Discover more from Global İşler+
Global İşler+ 2023/24
🇹🇷Yerli & Milli ChatGPT, 🇨🇳 Çin'de Yapay Zekâ, 🌎Yapay Zekâ & Küresel Regülasyonlar,💲Girişim Sermayeleri & Jeopolitik Riskler
No.128 — 2023/24
Merhaba! Ben Ussal Şahbaz. Her Perşembe sabahı e-posta kutunuza gelen Global İşler+ bülteninde teknoloji, toplum, politika kesişiminde dünyada olup bitenlerin Türkiye’ye yansımalarını tartışıyorum.
Dün bülten neden gelmedi diye merak ettiyseniz, bunun nedeni bu haftadan itibaren yaz boyunca bültenimizde yeni formatlar deneyecek olmamız. İlk denememiz, bülteni Cuma günü çıkarıp o haftaki köşe yazımla entegre içerikler göndermek. Lütfen, yeni formatları beğenip beğenmediğinizi bana yazın veya sosyal medyada paylaşın. Gelen tepkilere ve okunma verilerine göre yol almaya çalışacağız.
Bu arada, son iki haftada aramıza katılan 52 okurumuza hoşgeldiniz diyoruz!
Bayram haftası Çin’de yapılan Dünya İnternet Konferansı’nın yapay zekâ ile ilgili özel oturumuna katıldım. Konfüçyüs’ün doğum yeri olan Nishan’da yapılan toplantıda farklı medeniyetlerin yapay zekâya bakış açılarını tartıştık. Bu haftaki içeriklerin çoğu bu toplantıdaki izlenimlerimden yola çıkarak hazırlandı.

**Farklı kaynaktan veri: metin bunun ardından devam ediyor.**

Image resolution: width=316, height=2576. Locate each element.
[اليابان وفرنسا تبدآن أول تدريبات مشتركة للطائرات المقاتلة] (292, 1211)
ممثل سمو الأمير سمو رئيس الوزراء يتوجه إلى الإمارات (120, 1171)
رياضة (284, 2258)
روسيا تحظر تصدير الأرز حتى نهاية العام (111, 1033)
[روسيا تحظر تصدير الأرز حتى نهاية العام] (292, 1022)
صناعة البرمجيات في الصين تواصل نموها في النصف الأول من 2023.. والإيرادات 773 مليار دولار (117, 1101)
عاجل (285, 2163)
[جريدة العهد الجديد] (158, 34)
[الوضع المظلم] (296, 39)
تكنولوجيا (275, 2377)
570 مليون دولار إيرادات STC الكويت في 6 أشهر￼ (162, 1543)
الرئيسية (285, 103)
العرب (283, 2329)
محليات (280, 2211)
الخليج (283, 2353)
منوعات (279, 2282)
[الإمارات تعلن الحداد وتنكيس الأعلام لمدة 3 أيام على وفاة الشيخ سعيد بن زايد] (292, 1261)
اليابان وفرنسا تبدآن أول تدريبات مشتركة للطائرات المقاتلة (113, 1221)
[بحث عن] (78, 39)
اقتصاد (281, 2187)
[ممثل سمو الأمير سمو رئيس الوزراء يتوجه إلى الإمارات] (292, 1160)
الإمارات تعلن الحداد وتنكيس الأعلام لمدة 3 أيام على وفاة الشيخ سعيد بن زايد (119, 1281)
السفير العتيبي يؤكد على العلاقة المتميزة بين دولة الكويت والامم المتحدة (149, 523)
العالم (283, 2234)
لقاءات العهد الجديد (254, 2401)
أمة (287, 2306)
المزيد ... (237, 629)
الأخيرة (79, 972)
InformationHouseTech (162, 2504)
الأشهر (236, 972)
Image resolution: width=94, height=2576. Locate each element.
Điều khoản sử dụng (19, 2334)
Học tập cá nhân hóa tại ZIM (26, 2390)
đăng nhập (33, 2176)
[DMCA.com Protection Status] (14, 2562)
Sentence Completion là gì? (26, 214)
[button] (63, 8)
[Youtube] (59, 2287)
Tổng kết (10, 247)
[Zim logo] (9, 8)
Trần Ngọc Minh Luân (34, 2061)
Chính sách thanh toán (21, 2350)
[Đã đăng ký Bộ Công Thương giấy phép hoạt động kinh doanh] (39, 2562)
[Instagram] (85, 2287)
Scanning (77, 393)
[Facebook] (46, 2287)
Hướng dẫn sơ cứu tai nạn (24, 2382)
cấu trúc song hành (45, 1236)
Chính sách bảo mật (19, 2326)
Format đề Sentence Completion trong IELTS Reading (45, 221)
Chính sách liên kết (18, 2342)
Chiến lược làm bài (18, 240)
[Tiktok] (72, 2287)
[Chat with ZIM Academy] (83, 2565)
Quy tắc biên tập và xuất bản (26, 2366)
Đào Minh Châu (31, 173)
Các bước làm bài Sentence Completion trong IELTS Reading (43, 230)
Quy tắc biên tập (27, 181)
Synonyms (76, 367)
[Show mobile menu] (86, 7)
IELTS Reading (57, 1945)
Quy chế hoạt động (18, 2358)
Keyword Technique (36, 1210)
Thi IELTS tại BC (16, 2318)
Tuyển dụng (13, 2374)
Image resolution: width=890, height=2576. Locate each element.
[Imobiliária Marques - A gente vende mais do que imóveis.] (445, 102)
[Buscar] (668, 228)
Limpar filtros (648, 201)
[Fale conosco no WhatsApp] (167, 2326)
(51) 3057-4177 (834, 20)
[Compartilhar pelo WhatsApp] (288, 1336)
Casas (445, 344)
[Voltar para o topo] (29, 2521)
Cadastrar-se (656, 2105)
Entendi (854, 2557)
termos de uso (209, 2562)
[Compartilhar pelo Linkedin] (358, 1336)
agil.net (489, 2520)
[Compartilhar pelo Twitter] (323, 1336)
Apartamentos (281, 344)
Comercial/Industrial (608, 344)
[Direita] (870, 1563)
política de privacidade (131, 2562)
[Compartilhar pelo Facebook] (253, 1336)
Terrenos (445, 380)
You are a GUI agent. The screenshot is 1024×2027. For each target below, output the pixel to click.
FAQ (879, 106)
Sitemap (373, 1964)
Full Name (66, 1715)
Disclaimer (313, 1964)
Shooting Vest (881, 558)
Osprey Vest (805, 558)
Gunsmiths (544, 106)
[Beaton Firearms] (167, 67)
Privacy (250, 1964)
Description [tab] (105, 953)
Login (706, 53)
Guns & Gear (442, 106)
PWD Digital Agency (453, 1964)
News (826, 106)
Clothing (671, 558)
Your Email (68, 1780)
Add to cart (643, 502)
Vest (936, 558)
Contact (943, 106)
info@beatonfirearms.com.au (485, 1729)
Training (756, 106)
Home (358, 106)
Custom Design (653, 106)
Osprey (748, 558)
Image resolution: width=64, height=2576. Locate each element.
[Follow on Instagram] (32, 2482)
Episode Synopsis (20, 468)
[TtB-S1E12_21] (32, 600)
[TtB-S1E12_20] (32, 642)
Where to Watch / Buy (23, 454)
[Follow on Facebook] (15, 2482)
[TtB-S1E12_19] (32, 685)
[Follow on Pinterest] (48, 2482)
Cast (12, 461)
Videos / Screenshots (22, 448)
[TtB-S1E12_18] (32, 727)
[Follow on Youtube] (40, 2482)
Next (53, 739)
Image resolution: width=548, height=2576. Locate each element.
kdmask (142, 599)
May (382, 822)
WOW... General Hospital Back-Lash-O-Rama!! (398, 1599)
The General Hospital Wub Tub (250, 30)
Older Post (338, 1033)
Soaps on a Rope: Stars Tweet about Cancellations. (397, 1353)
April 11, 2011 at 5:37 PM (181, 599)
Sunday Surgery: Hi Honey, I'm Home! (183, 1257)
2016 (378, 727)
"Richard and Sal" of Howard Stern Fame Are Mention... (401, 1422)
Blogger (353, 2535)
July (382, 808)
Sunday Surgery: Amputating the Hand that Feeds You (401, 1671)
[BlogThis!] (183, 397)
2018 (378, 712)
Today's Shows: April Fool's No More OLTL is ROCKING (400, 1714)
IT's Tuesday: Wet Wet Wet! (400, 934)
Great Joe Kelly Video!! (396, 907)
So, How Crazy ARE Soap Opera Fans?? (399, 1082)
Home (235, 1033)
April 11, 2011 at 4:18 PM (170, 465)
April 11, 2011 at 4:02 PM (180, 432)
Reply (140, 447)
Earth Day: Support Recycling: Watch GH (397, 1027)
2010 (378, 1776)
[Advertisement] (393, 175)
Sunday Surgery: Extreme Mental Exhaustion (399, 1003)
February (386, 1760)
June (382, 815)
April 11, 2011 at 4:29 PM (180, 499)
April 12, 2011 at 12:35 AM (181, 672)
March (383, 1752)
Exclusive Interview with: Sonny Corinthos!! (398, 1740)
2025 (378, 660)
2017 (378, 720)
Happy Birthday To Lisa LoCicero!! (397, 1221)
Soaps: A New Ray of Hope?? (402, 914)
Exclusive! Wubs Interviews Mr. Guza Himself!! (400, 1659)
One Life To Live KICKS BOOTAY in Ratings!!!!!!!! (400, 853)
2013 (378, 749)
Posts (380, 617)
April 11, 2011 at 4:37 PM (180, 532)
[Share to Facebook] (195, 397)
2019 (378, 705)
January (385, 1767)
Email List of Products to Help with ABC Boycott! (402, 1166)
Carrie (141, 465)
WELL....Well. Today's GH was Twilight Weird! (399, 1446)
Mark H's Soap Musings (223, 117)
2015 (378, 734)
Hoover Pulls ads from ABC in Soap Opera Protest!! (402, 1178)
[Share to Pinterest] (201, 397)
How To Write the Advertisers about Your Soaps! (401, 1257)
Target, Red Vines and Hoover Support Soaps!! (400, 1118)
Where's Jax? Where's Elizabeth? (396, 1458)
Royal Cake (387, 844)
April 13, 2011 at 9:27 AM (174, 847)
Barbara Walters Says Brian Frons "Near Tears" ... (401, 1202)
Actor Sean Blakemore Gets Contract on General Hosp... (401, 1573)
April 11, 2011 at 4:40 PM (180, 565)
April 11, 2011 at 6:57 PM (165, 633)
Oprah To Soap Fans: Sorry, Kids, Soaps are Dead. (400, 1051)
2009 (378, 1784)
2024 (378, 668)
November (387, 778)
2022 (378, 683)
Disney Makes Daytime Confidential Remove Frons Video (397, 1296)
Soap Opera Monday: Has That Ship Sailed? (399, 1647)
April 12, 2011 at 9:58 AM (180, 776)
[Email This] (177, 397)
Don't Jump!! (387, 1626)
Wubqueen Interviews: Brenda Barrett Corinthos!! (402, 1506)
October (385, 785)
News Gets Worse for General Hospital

Yerli ve milli ChatGPT nasıl yapılır?
🖊 Global İşler Köşesi
ChatGPT giderek dünyadaki jeopolitik denklemin unsurlarından biri haline geliyor. “Yahu biz yapay zekâyı eğlenmek için oyun olarak kullanıyorduk” veya “Yapay zekânın verimliliğimizi nasıl artıracağını daha yeni keşfetmeye başlamıştık” demeyin. Neredeyse gelişmiş ülkelerin her biri kendine ait bir ChatGPT geliştirme peşinde.
Bu ülkelerden biri de Fransa. Mistral.AI adlı girişim bu amaçla geçtiğimiz ay yola çıktı.
Daha önceki bültenlerimizde de tartıştığımız gibi uluslararası arenada yapay zekâ alanında devam eden siyasi rekabet, büyük dil modelleri geliştirme ile sınırlı değil. Meselenin bir diğer boyutu da yapay zekâ teknolojisinin regülasyonu ile ilgili. Şu sıralar AB’nin başını çektiği risk temelli yaklaşımdan başka Çin Komünist Partisi’nin kültürel hassasiyetlere uygun yapay zekâ geliştirilmesi konusunda ortaya koyduğu çerçeve iki somut adımı temsil ediyor. Bu iki ülkeden başka ABD, çok da acele etmeyen, daha liberal bir tutum izliyor. Ülkede devam eden tartışmalarda yapay zekâ şirketlerinin önde gelen isimleri regülasyonlara sıcak bakıyor. Fakat diğer başka aktörler de sektörün hukuki düzenlemelerle bir kalıba sokulmaya çalışılmasıyla ABD’nin küresel rekabette sahip olduğu avantajı Çin gibi rakiplere kaptırmaktan endişe duyuyor.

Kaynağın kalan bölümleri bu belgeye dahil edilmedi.